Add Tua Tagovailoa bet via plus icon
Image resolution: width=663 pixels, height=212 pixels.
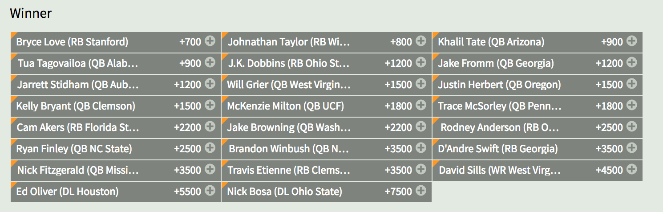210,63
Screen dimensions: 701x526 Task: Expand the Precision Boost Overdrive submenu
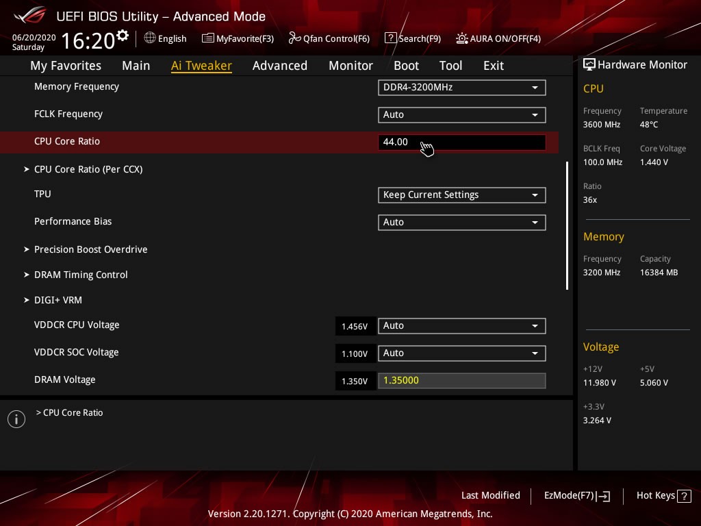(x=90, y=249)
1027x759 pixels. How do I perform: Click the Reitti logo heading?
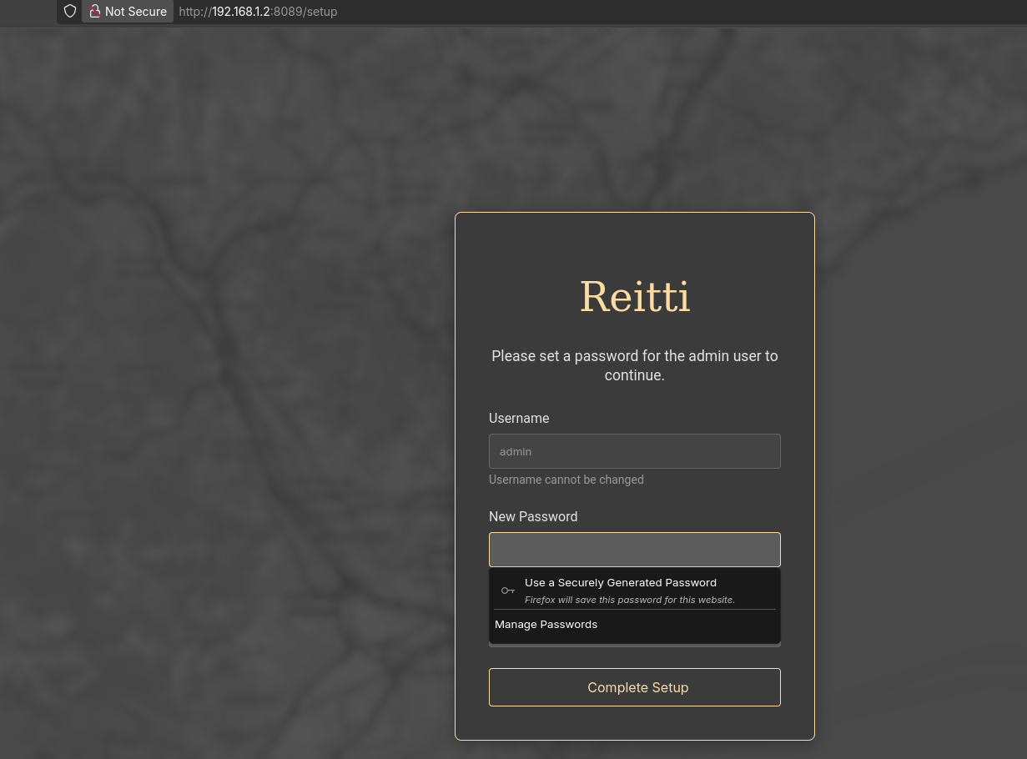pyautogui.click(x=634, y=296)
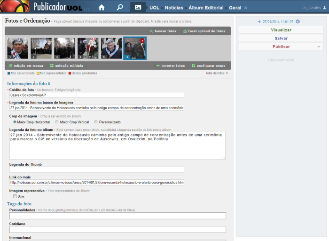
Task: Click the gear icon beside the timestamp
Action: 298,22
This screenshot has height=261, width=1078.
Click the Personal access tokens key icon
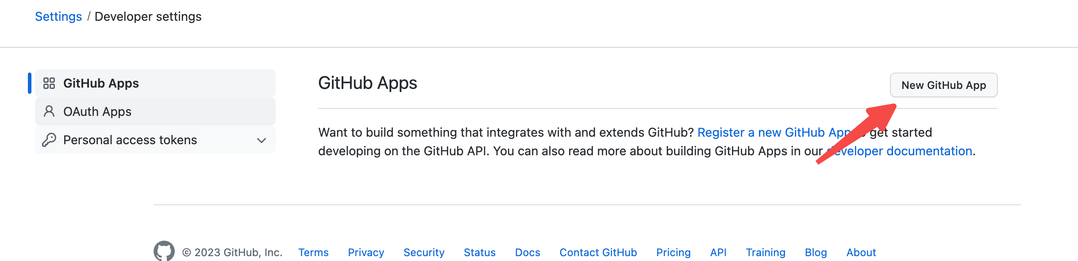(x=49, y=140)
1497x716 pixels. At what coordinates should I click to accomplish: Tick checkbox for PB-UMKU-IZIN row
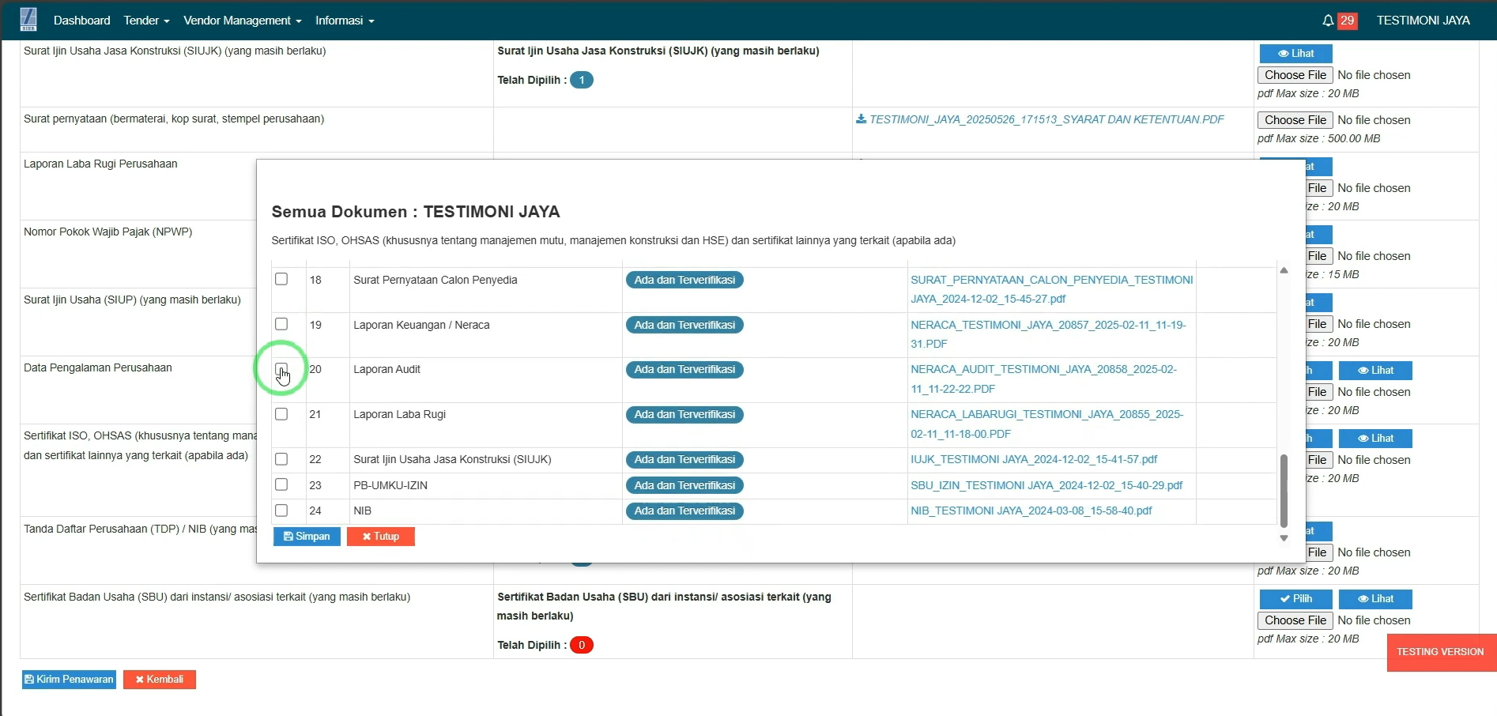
* * * * *
Only the lines from the one containing "1027x759 pixels. How" through the last line of the entries, both included, should be repeated exactly, and the pictures should be left out.

Task answer ▸
1027x759 pixels. How do I perform: Click the Reitti logo heading?
pyautogui.click(x=634, y=296)
Task: Click the gear icon beside the timestamp
Action: 298,22
This screenshot has height=261, width=1078.
Click the Personal access tokens key icon
(x=49, y=140)
1497x716 pixels. At what coordinates should I click to accomplish: Tick checkbox for PB-UMKU-IZIN row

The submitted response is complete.